Extract:
══════════

- Brown in 1934
- Born: 10 February 1880 Northampton, England
- Died: 4 April 1958 (aged 78) Northampton, England
- Allegiance: United Kingdom
- Branch: British Army
- Service years: 1901–1941
- Rank: Lieutenant-General
- Commands: 162nd (East Midland) Brigade
- Conflicts: First World War Second World War
- Awards: Knight Commander of the Order of the Bath Commander of the Order of the British Empire Distinguished Service Order Territorial Decoration Mentioned in Despatches

= John Brown (British Army officer, born 1880) =

Lieutenant-General Sir John Brown, (10 February 1880 – 4 April 1958) was a British architect and British Army officer. The first Territorial Army officer to reach the rank of major-general, he was described by Sir Basil Liddell Hart as "the foremost figure and most dynamic leader in the Territorial Army during years when its strength and efficiency were declining, and by his power of generating enthusiasm he created a local revival which had a far-reaching effect."

==Early life==
John Brown was born in Northampton on 10 February 1880 to alderman and victualler John Brown and Kate Davis (née Allen). He attended Magdalen College School, Brackley, in Northamptonshire and joined the 1st Northamptonshire Rifle Volunteer Corps in 1901. He married Anna Maria Tonsley, the daughter of Northampton alderman Francis Tonsley, on 31 May 1904; they had two sons.

==Career==
During the First World War, Brown went to the Dardanelles in 1915 and participated in the amphibious landing at Suvla Bay. He then served in the Palestine campaign, where he rose to command. He was awarded the Distinguished Service Order in 1918. After the war, Brown continued to serve in the Territorial Army until passed over for a divisional commander role in 1928. He was given command of the 162nd (East Midland) Brigade in 1924, which he was credited with making the best-known of the territorial formations. He was appointed a Commander of the Order of the British Empire (CBE) in 1923 and a Companion of the Order of the Bath (CB) in 1926.

══════════

What is asked:
1. According to the Sir Basil Liddell Hart quotation in the John Brown biography, what enabled Brown to create a local revival in the Territorial Army? Answer in one to three sentences.
2. Turn the paragraph of the John Brown biography that begins "John Brown was born in Northampton" into a short bulleted list, keeping its main facts.
3. Write the next part of the John Brown biography, picking up after its last sentence.

Collected material:
══════════

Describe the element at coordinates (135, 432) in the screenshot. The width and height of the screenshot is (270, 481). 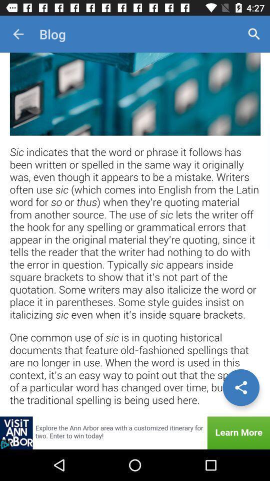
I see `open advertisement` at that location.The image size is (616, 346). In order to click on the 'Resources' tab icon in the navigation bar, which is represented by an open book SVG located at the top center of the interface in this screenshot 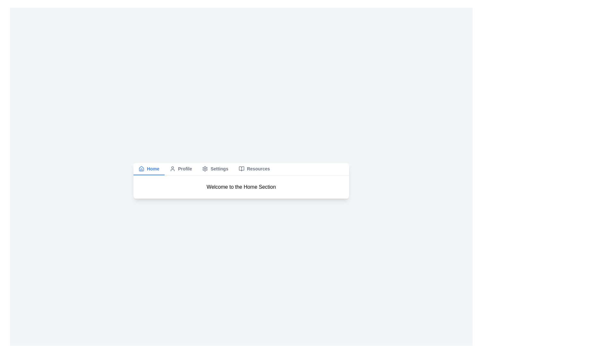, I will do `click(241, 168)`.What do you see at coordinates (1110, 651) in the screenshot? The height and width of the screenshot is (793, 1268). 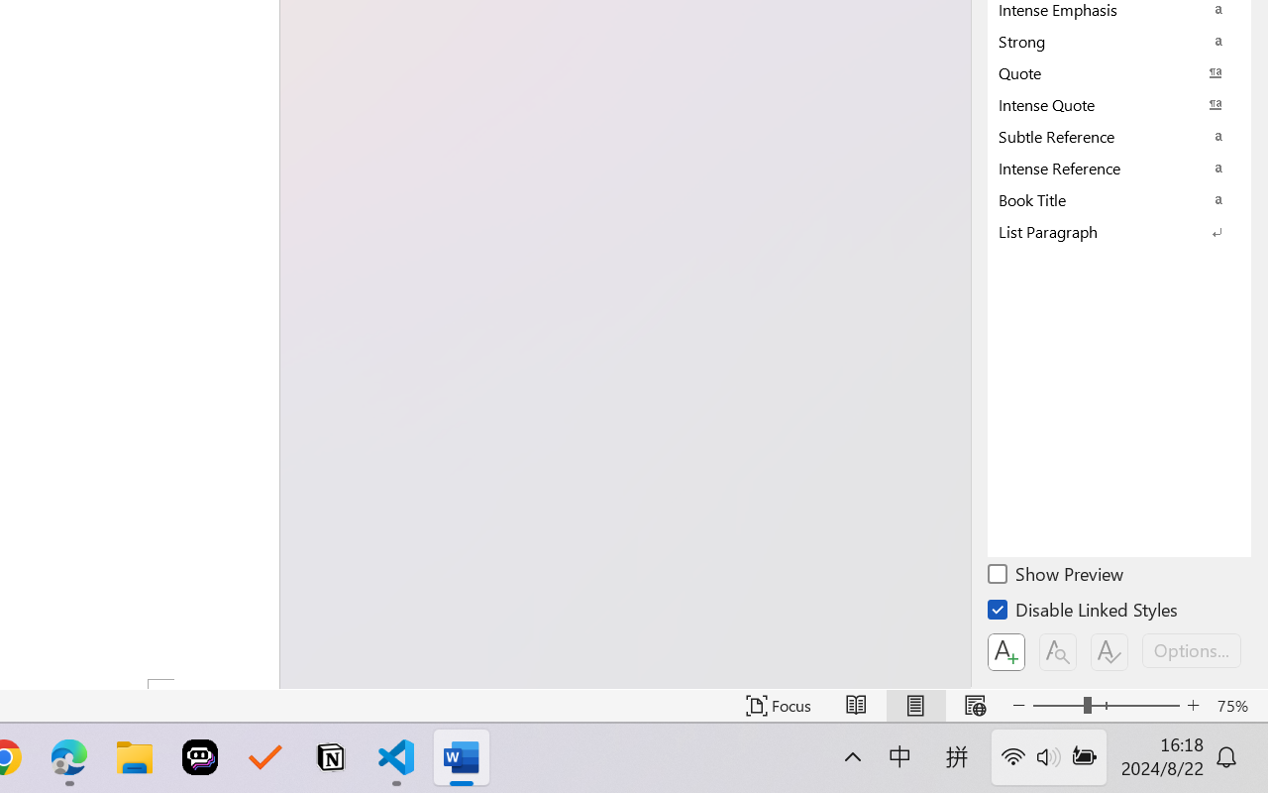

══════════

Answers for the tasks:
1. Liddell Hart credits Brown's "power of generating enthusiasm" with creating a local revival that had a far-reaching effect. He adds that this happened while the Territorial Army's strength and efficiency were declining.

2.
- Born in Northampton on 10 February 1880
- Parents: John Brown, an alderman and victualler, and Kate Davis (née Allen)
- Educated at Magdalen College School, Brackley, Northamptonshire
- Joined the 1st Northamptonshire Rifle Volunteer Corps in 1901
- Married Anna Maria Tonsley, daughter of Northampton alderman Francis Tonsley, on 31 May 1904
- Had two sons

3.
Outside of his military service, Brown worked as an architect. He became an associate of the Royal Institute of British Architects in 1921, then later a fellow of the institute (FRIBA) in 1930. He was chairman of the Royal British Legion from 1930 to 1934, and was appointed a Knight Commander of the Order of the Bath in 1934 and made an honorary freeman of Northampton. In the late 1930s, he became a member of the national council of The Link, a pro-Nazi organization.

After Leslie Hore-Belisha became Secretary of State for War and began Royal Army reforms in 1937, Brown returned to serve as deputy director-general of the Territorial Army, thereby becoming the first Territorial Army officer to reach the rank of major-general. After the Second World War began in 1939, Brown was further promoted to lieutenant-general and served as deputy adjutant-general of the Territorial Army; in 1940 he became the deputy director-general of the Territorial Army and inspector-general, welfare and education, in the War Office. He retired in 1941.

After his war service, Brown was twice master (1942–1944 and 1950–1951) of the Worshipful Company of Pattenmakers.

Brown died at his home in Northampton 4 April 1958.

==Bibliography==
- Griffiths, Richard G (1980). "Fellow Travellers of the Right: British Enthusiasts for Nazi Germany, 1933-9"
- https://nenequirer.com/2021/12/10/the-boy-from-the-garibaldi/
- Hart, B. H. L. (1971). "Brown, Sir John"
- Hart, B. H. L. (2004). "Brown, Sir John"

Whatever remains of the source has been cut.